Well it turns out, that despite the constant braying about the revolutionary nature of Apple, the iPhone isn’t the world’s most revolutionary mobile phone. Nor even its most popular. No, according to a story in Foreign Policy that honour goes to the Nokia 1100.
The most important mobile on the planet
More of the planet’s population has access to a mobile phone than to a clean toilet. Yet of the estimated 5 billion cellphone users worldwide, a lucky minority have smartphones, while a trifling few, iPhones. But the Nokia 1100, that baby is owned by an incredible 250 million people worldwide.

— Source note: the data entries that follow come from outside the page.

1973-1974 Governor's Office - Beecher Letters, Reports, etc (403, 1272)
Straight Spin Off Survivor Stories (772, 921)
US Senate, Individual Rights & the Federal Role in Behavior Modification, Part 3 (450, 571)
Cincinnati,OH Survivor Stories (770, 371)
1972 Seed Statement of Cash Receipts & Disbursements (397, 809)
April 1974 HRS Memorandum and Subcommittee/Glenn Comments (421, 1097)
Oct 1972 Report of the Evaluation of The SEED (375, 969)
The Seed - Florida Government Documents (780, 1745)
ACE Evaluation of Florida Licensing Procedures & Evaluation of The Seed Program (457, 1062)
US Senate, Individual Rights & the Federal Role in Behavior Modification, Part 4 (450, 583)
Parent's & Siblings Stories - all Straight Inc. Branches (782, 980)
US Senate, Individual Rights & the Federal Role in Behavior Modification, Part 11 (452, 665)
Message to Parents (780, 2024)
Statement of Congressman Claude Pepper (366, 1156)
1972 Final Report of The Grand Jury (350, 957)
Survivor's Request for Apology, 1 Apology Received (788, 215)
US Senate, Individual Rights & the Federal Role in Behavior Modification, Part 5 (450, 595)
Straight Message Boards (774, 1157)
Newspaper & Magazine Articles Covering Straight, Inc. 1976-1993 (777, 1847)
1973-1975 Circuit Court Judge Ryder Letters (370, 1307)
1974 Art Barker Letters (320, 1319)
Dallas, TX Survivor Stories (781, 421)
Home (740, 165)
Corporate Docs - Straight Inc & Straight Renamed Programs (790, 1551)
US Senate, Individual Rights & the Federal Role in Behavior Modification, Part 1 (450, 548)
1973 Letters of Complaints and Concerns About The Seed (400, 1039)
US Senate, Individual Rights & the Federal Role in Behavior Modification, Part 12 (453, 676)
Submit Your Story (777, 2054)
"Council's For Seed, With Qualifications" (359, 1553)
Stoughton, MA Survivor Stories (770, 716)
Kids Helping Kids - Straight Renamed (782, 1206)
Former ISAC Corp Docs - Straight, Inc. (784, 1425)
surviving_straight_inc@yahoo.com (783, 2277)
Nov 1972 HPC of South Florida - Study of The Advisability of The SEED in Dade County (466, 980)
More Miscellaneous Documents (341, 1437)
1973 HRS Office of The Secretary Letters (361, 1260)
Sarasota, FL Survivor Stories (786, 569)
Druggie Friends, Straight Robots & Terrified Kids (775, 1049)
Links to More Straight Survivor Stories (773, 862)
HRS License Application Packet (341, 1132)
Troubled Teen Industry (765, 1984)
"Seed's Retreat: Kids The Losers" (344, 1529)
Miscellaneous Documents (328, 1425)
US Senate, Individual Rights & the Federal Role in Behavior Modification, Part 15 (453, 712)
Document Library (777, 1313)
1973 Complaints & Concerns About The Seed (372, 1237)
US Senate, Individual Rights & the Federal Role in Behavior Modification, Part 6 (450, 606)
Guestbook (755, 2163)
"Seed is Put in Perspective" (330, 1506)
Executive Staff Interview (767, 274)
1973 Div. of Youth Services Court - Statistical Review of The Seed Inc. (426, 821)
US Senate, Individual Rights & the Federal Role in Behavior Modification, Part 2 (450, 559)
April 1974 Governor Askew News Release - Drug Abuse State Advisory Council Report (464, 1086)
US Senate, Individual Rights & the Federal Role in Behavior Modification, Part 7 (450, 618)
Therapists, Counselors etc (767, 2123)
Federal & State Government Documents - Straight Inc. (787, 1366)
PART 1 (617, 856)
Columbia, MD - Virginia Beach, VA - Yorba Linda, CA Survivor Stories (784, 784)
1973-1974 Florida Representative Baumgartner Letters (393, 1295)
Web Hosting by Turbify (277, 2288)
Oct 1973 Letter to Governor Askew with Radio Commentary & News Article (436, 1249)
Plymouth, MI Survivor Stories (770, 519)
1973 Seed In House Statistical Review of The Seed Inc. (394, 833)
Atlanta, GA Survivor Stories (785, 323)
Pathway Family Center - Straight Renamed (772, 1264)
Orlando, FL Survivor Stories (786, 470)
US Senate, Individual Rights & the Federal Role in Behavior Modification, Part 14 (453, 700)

It may look like a brick. Its keypad might be too narrow for two-thumbed texting. Its screen might be ridiculous small, the pixels large and monochrome. The ring tone might both tinny and harsh on the ear. And, sins of mobile sins, it might be as far from intuitive as we are from the moon. Yet it’s still the most important mobile on the planet.
Humanity’s most rugged, efficient calling machine
Introduced in 2003, an eternity ago in tech years, the 1100 doesn’t do much more than make calls and text. But as the Foreign Policy magazine says the Nokia 1100 is “humanity’s most rugged, efficient calling machine.” Built to endure the less-than-ideal conditions for electronics in developing nations, it was designed to work for as long as possible, as cheaply as possible. It has transformed more people’s lives than an Apple phone ever will.
Now that really is changing everything.